Tarefa proposta »
Reproduza, sem alterar nada, a parte da nota biográfica sobre Moreira Campos que vai desde "Sua obra está" até "os seus livros.".

Trecho »
Moreira Campos (José Maria), nascido em Senador Pompeu (6 de janeiro de 1914), é filho do português Francisco Gonçalves Campos e Adélia Moreira Campos. Ingressou na Faculdade de Direito do Ceará, bacharelando-se em 1946. Licenciou-se em Letras Neolatinas em 1967, na antiga Faculdade Católica de Filosofia do Ceará. Na área do magistério iniciou-se como professor de Português, Literatura e Geografia em colégios. Exerceu o magistério na Universidade Federal do Ceará, Curso de Letras, como titular de Literatura Portuguesa. Integrante do Grupo Clã. Pertenceu à Academia Cearense de Letras. Faleceu em Fortaleza, no dia 7 de maio de 1994. Deixou as seguintes coleções: Vidas Marginais (1949), Portas Fechadas (1957), distinguido com o Prêmio Artur de Azevedo, do Instituto Nacional do Livro, As Vozes do Morto (1963), O Puxador de Terço (1969), Os Doze Parafusos (1978), A Grande Mosca no Copo de Leite (1985) e Dizem que os Cães Vêem Coisas (1987). Seus Contos Escolhidos tiveram três edições, Contos foram editados em 1978 e Contos – Obra Completa se publicaram, em dois volumes, em 1996, pela Editora Maltese, São Paulo, com organização de Natércia Campos. Tem também um livro de poemas, Momentos (1976). Participou de diversas antologias nacionais. Algumas de suas peças ficcionais foram traduzidas para o inglês, o francês, o italiano, o espanhol, o alemão.
Sua obra está estudada em importantes livros, como o de José Lemos Monteiro, intitulado O Discurso Literário de Moreira Campos, o de Batista de Lima, Moreira Campos: A Escritura da Ordem e da Desordem, e outros mais abrangentes, como Situações da Ficção Brasileira, de Fausto Cunha; 22 Diálogos Sobre o Conto Brasileiro Atual, de Temístocles Linhares; e A Força da Ficção, de Hélio Pólvora. Em jornais e revistas se estamparam quase uma centena de artigos e ensaios sobre os seus livros.

Trecho dos dados »
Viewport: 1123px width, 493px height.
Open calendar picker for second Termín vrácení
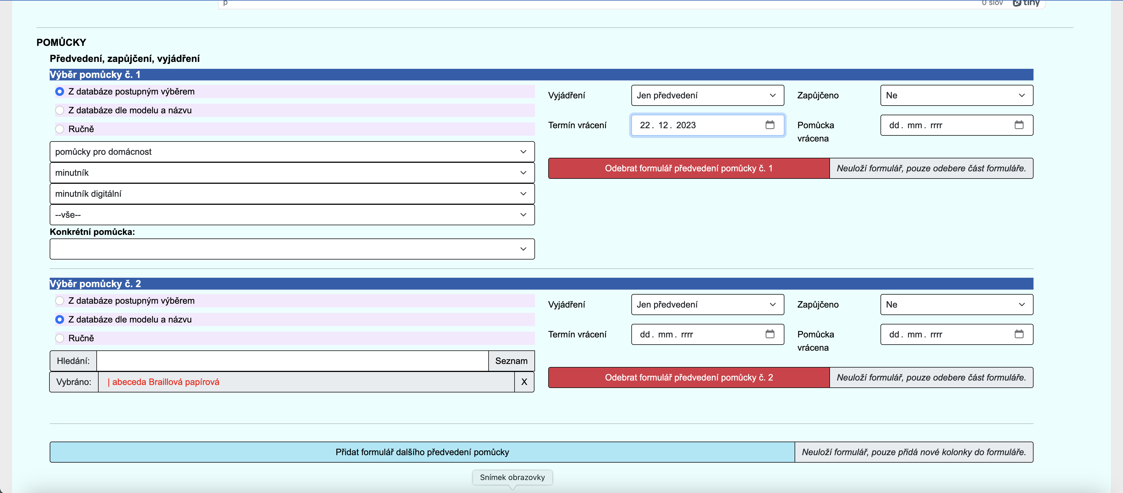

Resposta correta »
Sua obra está estudada em importantes livros, como o de José Lemos Monteiro, intitulado O Discurso Literário de Moreira Campos, o de Batista de Lima, Moreira Campos: A Escritura da Ordem e da Desordem, e outros mais abrangentes, como Situações da Ficção Brasileira, de Fausto Cunha; 22 Diálogos Sobre o Conto Brasileiro Atual, de Temístocles Linhares; e A Força da Ficção, de Hélio Pólvora. Em jornais e revistas se estamparam quase uma centena de artigos e ensaios sobre os seus livros.